» **Exercise aim**: Starting at the line that holds "Skingen (28, 2429)", set down each line through the end of the listing, exactly as written and with nothing added.

======

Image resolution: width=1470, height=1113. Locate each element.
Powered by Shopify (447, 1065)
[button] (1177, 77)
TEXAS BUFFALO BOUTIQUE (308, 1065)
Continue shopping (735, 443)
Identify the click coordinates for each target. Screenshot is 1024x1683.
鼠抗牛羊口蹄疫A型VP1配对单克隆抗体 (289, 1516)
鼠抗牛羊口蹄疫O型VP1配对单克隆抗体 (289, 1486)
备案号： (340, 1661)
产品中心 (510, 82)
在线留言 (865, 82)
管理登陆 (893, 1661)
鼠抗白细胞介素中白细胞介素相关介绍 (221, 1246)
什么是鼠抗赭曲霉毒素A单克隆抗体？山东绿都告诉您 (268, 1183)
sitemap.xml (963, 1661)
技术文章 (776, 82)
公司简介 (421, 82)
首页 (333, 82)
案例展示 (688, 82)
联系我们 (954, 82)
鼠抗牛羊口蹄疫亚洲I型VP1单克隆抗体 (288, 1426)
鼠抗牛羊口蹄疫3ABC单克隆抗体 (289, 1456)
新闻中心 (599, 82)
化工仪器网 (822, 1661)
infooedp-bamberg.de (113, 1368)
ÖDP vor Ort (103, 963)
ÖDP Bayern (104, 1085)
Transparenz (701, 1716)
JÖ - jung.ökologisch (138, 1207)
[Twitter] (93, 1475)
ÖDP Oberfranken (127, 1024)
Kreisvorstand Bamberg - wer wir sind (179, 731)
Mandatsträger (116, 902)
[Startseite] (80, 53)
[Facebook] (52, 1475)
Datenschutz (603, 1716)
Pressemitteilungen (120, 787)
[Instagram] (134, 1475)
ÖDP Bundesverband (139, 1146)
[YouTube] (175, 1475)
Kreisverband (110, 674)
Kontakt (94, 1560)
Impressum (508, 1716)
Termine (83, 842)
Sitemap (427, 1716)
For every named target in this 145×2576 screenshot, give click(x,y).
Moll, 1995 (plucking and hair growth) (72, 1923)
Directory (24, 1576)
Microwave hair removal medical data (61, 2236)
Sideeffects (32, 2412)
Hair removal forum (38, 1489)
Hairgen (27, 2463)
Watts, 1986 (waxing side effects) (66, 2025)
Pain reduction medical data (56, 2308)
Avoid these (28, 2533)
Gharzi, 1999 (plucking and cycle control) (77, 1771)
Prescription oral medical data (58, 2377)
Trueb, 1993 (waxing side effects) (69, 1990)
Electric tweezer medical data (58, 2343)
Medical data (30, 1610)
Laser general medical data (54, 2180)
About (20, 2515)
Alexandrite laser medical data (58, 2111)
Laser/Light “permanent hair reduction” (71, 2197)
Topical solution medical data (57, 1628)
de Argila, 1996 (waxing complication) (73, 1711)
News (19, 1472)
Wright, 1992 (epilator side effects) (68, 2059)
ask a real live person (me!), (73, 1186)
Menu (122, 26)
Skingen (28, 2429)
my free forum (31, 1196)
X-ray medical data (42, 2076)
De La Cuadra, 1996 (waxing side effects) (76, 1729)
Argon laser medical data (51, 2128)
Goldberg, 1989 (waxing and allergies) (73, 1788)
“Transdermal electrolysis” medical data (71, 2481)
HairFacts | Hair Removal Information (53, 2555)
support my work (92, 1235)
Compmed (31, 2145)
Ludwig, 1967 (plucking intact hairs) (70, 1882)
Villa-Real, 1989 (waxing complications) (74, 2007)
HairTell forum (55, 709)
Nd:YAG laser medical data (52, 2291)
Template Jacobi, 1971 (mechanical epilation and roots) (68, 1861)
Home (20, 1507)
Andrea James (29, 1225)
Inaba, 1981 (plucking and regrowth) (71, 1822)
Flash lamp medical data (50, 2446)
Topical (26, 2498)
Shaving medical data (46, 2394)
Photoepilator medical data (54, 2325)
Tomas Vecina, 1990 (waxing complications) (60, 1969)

======

» **Reply**:
Skingen (28, 2429)
my free forum (31, 1196)
X-ray medical data (42, 2076)
De La Cuadra, 1996 (waxing side effects) (76, 1729)
Argon laser medical data (51, 2128)
Goldberg, 1989 (waxing and allergies) (73, 1788)
“Transdermal electrolysis” medical data (71, 2481)
HairFacts | Hair Removal Information (53, 2555)
support my work (92, 1235)
Compmed (31, 2145)
Ludwig, 1967 (plucking intact hairs) (70, 1882)
Villa-Real, 1989 (waxing complications) (74, 2007)
HairTell forum (55, 709)
Nd:YAG laser medical data (52, 2291)
Template Jacobi, 1971 (mechanical epilation and roots) (68, 1861)
Home (20, 1507)
Andrea James (29, 1225)
Inaba, 1981 (plucking and regrowth) (71, 1822)
Flash lamp medical data (50, 2446)
Topical (26, 2498)
Shaving medical data (46, 2394)
Photoepilator medical data (54, 2325)
Tomas Vecina, 1990 (waxing complications) (60, 1969)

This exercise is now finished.